One respondent to last month’s survey described their greatest fear for the shop in the following way:

“That I won’t be able to compete with bigger stores: keeping the traffic flow constant, as more and more shop online with the “majors”, and avoid shopping centres in general.”

It’s a very real concern with many of our customers who could be described as small businesses. First, we have some encouraging news – you, as a small business, are in the majority. According to the Australian Government Statistics, 92.2% of retailers in 2009 were small businesses.

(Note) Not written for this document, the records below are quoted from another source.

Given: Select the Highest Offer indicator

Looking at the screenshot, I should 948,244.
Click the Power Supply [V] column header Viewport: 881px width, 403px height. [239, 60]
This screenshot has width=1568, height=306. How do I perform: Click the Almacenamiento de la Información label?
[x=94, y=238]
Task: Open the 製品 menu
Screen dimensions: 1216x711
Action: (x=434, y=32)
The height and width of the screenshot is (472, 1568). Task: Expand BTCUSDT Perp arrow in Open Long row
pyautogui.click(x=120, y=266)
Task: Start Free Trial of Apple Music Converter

However, that doesn’t mean that it’s not tough for you. Only 37.2% of the Retail Industry value lies in small business. You need to use your strengths to aggressively take on the big box retailers. Here’s how to do it:

Use a lack of staff to your advantage

One massive difference between a large company and small-medium enterprise is (unsurprisingly) the staff levels.

Big guys just have more.

However a lack of staff is no disadvantage to a business – there are things you can do with a few staff that you could never do with 200.

Like implementing policy changes; let’s say you, the business owner, have just rewritten the policy on customer complaints. There’s no board of directors required to approve it, you don’t need to do a half-day’s training with everyone – all that’s required is a group huddle before opening to let them know what’s going to be different.

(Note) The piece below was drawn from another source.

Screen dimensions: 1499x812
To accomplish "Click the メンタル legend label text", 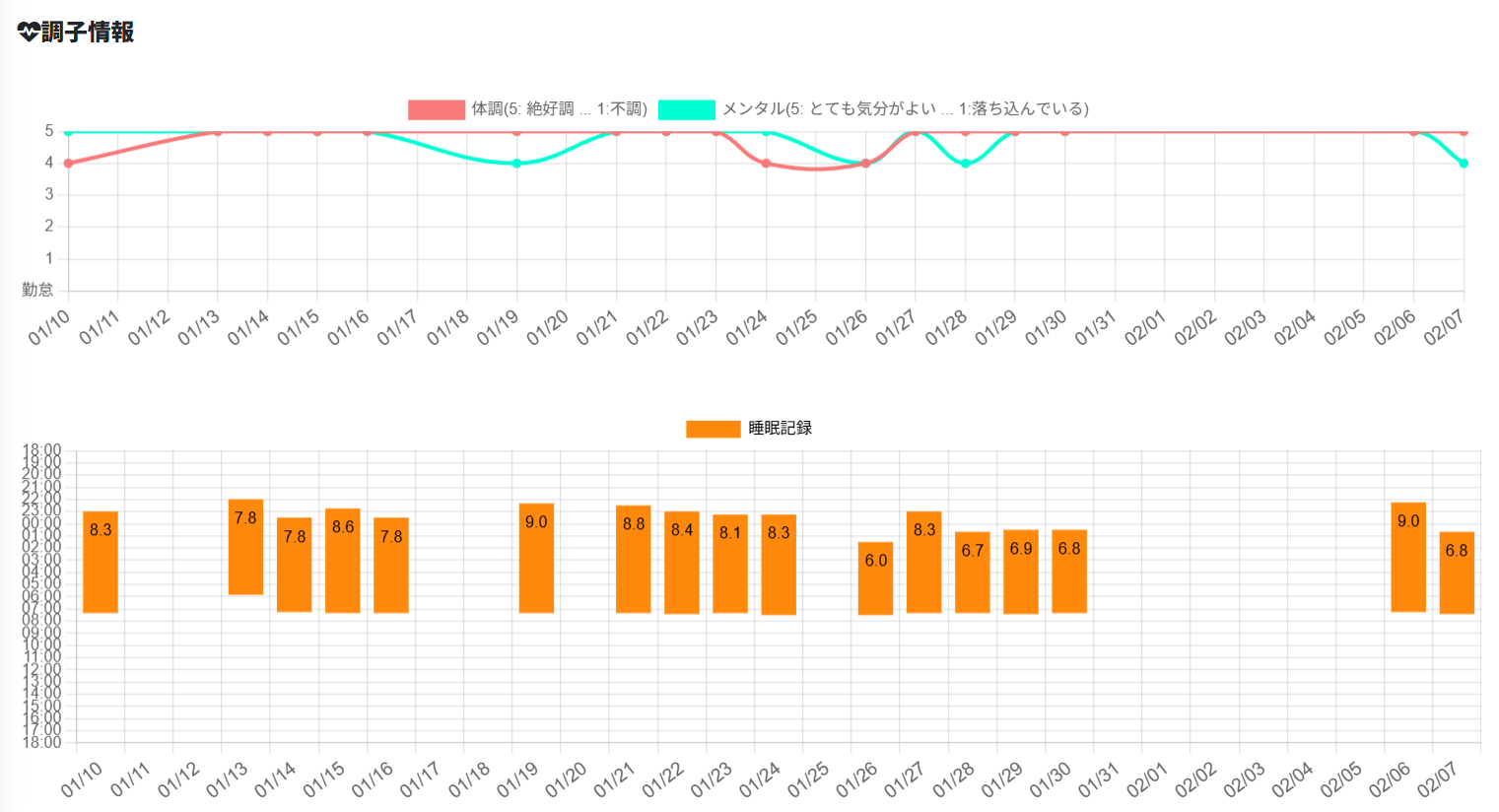I will pyautogui.click(x=905, y=109).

And you can keep an eye on your staff. In a large organisation poor customer service is often unnoticed by management. Observe customer interactions on an everyday basis and address issues individually.

Foster a degree of team loyalty that is unattainable for large corporations. You have the power to turn your team into a close-knit group of friends who will support you in and out of hours, and even attract customers through their own word of mouth.

Use a lack of products to your advantage

You may never stock thousands of brands like David Jones, but the difference is this: When a customer asks you about a product you tell them a story like this. You can, because you know the story, and because you have the time to tell it. That’s the difference between you and a store manager in a multinational corporation.

The beauty of a small business is the closeness of the customer and the supplier. You can literally trace your products to their source, and support suppliers locally if you wish, all of which your big-scale competitors will find challenging to do.

Choose to own a niche in the market. You will become a destination for a specific product or range and develop close relationships. Ask for Word of Mouth referrals to develop a loyal tribe of interesting, interested customers.

Use a tight budget to your advantage

This is an unexpected advantage to you: less income than your big-box competitor equates to less wages to pay, less people to please and less rules.

A tight budget means you must use creativity and innovation in marketing. Become an early adopter of trends – you can because you don’t have policy-changing rigmarole to go through – as most technological and online products are inexpensive when new and untested (especially when they are in Beta). Position yourself as a thought leader in your industry; by giving advice on the products you sell, to garner free publicity.

Use the internet to your advantage

Get a website.

A website is profitable investment for any size business.  It’s inexpensive in the long run. It encourages word-of-mouth marketing and is far more effective than any billboard, as people will rely on the advice of friends over a faceless corporation advertisement any day.

If you have a website, publish as much information as you possibly can on it. Allow people globally to buy from you.

You may have limited opening hours, possibly shorter than large corporations, but your website will operate 24/7.

Big retailers have websites, but don’t let that put you off – you’ll never succeed by avoiding opportunities.

Here a tip on how to stand out online: Large corporations tend to ‘talk down’ to customers, give minimal information and make purchasing difficult on their website. You don’t have to. Your customers will love the difference!